• **WORK TASK**
For this exercise, write out each entry below exactly as it reads.

====================

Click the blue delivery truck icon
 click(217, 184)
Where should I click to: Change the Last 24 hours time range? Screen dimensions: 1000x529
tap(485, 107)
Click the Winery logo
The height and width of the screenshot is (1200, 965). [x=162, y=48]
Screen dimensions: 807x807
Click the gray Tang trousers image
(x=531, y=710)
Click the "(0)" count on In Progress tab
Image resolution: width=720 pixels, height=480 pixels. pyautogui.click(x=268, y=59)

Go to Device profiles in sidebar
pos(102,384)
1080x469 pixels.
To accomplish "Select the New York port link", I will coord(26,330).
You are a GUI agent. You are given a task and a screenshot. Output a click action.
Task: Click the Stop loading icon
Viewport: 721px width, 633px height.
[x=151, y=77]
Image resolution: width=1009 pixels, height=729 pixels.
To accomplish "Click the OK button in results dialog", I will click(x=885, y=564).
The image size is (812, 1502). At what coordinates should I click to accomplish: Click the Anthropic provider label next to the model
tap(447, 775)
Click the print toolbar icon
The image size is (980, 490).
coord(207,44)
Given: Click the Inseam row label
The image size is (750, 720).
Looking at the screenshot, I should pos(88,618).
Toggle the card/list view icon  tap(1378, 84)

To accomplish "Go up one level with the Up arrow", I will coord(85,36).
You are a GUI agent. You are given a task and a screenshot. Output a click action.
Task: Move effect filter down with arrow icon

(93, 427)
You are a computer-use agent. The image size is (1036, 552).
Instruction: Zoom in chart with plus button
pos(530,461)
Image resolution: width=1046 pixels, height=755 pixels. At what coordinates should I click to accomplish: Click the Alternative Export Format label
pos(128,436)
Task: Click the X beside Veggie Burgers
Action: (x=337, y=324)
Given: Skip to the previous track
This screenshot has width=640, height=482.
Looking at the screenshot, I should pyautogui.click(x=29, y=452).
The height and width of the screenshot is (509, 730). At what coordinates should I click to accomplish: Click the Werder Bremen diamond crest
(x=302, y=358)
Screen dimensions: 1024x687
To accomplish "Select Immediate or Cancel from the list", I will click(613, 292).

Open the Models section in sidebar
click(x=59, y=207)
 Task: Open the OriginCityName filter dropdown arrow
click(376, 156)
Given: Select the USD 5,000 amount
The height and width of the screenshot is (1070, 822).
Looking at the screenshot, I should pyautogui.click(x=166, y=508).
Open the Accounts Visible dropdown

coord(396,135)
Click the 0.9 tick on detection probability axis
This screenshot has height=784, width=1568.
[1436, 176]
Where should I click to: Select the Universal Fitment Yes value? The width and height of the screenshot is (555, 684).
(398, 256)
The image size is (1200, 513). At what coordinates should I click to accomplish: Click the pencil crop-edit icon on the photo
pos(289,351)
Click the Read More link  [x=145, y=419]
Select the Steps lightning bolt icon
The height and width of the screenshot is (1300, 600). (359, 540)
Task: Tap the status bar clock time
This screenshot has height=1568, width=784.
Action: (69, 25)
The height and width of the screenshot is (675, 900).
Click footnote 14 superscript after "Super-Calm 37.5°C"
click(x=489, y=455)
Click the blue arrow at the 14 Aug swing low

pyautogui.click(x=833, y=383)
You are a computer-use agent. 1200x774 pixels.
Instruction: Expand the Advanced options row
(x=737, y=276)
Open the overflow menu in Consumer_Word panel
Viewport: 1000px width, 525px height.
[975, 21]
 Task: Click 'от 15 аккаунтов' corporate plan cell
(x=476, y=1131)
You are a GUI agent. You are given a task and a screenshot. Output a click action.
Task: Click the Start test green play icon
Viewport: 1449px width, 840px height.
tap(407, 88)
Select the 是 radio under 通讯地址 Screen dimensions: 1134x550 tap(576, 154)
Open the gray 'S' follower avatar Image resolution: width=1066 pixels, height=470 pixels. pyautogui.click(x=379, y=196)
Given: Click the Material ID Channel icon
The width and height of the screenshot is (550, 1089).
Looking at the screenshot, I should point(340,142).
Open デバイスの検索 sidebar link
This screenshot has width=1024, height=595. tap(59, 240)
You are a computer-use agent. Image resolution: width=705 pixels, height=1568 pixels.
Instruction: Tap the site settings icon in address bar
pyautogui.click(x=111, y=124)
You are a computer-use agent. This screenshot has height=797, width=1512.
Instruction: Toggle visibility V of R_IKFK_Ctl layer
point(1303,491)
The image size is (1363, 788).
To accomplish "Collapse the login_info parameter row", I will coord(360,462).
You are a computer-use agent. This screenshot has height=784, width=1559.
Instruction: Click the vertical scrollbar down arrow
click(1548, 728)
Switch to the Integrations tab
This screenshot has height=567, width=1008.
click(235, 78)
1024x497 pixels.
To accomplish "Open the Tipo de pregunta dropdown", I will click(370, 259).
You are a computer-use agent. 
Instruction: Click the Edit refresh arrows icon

====================

• **ANSWER SECTION**
Click the blue delivery truck icon
 click(217, 184)
Where should I click to: Change the Last 24 hours time range? Screen dimensions: 1000x529
tap(485, 107)
Click the Winery logo
The height and width of the screenshot is (1200, 965). [x=162, y=48]
Screen dimensions: 807x807
Click the gray Tang trousers image
(x=531, y=710)
Click the "(0)" count on In Progress tab
Image resolution: width=720 pixels, height=480 pixels. pyautogui.click(x=268, y=59)

Go to Device profiles in sidebar
pos(102,384)
1080x469 pixels.
To accomplish "Select the New York port link", I will coord(26,330).
You are a GUI agent. You are given a task and a screenshot. Output a click action.
Task: Click the Stop loading icon
Viewport: 721px width, 633px height.
[x=151, y=77]
Image resolution: width=1009 pixels, height=729 pixels.
To accomplish "Click the OK button in results dialog", I will click(x=885, y=564).
The image size is (812, 1502). At what coordinates should I click to accomplish: Click the Anthropic provider label next to the model
tap(447, 775)
Click the print toolbar icon
The image size is (980, 490).
coord(207,44)
Given: Click the Inseam row label
The image size is (750, 720).
Looking at the screenshot, I should pos(88,618).
Toggle the card/list view icon  tap(1378, 84)

To accomplish "Go up one level with the Up arrow", I will coord(85,36).
You are a GUI agent. You are given a task and a screenshot. Output a click action.
Task: Move effect filter down with arrow icon

(93, 427)
You are a computer-use agent. The image size is (1036, 552).
Instruction: Zoom in chart with plus button
pos(530,461)
Image resolution: width=1046 pixels, height=755 pixels. At what coordinates should I click to accomplish: Click the Alternative Export Format label
pos(128,436)
Task: Click the X beside Veggie Burgers
Action: (x=337, y=324)
Given: Skip to the previous track
This screenshot has width=640, height=482.
Looking at the screenshot, I should pyautogui.click(x=29, y=452).
The height and width of the screenshot is (509, 730). At what coordinates should I click to accomplish: Click the Werder Bremen diamond crest
(x=302, y=358)
Screen dimensions: 1024x687
To accomplish "Select Immediate or Cancel from the list", I will click(613, 292).

Open the Models section in sidebar
click(x=59, y=207)
 Task: Open the OriginCityName filter dropdown arrow
click(376, 156)
Given: Select the USD 5,000 amount
The height and width of the screenshot is (1070, 822).
Looking at the screenshot, I should pyautogui.click(x=166, y=508).
Open the Accounts Visible dropdown

coord(396,135)
Click the 0.9 tick on detection probability axis
This screenshot has height=784, width=1568.
[1436, 176]
Where should I click to: Select the Universal Fitment Yes value? The width and height of the screenshot is (555, 684).
(398, 256)
The image size is (1200, 513). At what coordinates should I click to accomplish: Click the pencil crop-edit icon on the photo
pos(289,351)
Click the Read More link  [x=145, y=419]
Select the Steps lightning bolt icon
The height and width of the screenshot is (1300, 600). (359, 540)
Task: Tap the status bar clock time
This screenshot has height=1568, width=784.
Action: (69, 25)
The height and width of the screenshot is (675, 900).
Click footnote 14 superscript after "Super-Calm 37.5°C"
click(x=489, y=455)
Click the blue arrow at the 14 Aug swing low

pyautogui.click(x=833, y=383)
You are a computer-use agent. 1200x774 pixels.
Instruction: Expand the Advanced options row
(x=737, y=276)
Open the overflow menu in Consumer_Word panel
Viewport: 1000px width, 525px height.
[975, 21]
 Task: Click 'от 15 аккаунтов' corporate plan cell
(x=476, y=1131)
You are a GUI agent. You are given a task and a screenshot. Output a click action.
Task: Click the Start test green play icon
Viewport: 1449px width, 840px height.
tap(407, 88)
Select the 是 radio under 通讯地址 Screen dimensions: 1134x550 tap(576, 154)
Open the gray 'S' follower avatar Image resolution: width=1066 pixels, height=470 pixels. pyautogui.click(x=379, y=196)
Given: Click the Material ID Channel icon
The width and height of the screenshot is (550, 1089).
Looking at the screenshot, I should point(340,142).
Open デバイスの検索 sidebar link
This screenshot has width=1024, height=595. tap(59, 240)
You are a computer-use agent. Image resolution: width=705 pixels, height=1568 pixels.
Instruction: Tap the site settings icon in address bar
pyautogui.click(x=111, y=124)
You are a computer-use agent. This screenshot has height=797, width=1512.
Instruction: Toggle visibility V of R_IKFK_Ctl layer
point(1303,491)
The image size is (1363, 788).
To accomplish "Collapse the login_info parameter row", I will coord(360,462).
You are a computer-use agent. This screenshot has height=784, width=1559.
Instruction: Click the vertical scrollbar down arrow
click(1548, 728)
Switch to the Integrations tab
This screenshot has height=567, width=1008.
click(235, 78)
1024x497 pixels.
To accomplish "Open the Tipo de pregunta dropdown", I will click(370, 259).
You are a computer-use agent. 
Instruction: Click the Edit refresh arrows icon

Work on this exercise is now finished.